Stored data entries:
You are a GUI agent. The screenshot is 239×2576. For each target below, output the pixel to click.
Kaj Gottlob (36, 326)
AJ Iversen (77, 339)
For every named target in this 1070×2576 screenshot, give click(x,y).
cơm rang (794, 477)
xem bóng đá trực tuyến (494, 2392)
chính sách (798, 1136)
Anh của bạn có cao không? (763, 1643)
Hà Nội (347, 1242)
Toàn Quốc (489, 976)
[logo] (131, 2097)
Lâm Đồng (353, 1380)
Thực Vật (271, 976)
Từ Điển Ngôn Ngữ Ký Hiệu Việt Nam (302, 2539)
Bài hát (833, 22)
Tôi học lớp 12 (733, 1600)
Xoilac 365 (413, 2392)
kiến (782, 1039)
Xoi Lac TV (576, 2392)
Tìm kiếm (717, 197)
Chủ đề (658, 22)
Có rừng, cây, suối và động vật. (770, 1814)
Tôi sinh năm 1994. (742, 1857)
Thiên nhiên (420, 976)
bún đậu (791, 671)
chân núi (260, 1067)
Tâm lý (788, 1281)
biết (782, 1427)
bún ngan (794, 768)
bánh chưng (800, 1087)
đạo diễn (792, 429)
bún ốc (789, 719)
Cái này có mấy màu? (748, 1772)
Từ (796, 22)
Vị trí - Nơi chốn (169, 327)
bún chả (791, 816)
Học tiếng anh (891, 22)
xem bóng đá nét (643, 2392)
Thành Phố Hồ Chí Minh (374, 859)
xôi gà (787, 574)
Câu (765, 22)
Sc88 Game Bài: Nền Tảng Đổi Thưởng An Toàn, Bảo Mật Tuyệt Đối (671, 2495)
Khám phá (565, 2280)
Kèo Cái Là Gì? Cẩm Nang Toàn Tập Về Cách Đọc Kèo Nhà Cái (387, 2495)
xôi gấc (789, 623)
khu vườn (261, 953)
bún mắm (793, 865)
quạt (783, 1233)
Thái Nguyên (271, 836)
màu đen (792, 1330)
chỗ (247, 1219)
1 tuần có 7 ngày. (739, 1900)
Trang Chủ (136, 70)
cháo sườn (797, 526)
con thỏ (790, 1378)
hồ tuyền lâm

Directions
Given the records above, return exactly the lines starting at the line containing "Xoilac 365 (413, 2392)" and ending at the line containing "bún ốc (789, 719)", including both.

Solution to the problem
Xoilac 365 (413, 2392)
kiến (782, 1039)
Xoi Lac TV (576, 2392)
Tìm kiếm (717, 197)
Chủ đề (658, 22)
Có rừng, cây, suối và động vật. (770, 1814)
Tôi sinh năm 1994. (742, 1857)
Thiên nhiên (420, 976)
bún đậu (791, 671)
chân núi (260, 1067)
Tâm lý (788, 1281)
biết (782, 1427)
bún ngan (794, 768)
bánh chưng (800, 1087)
đạo diễn (792, 429)
bún ốc (789, 719)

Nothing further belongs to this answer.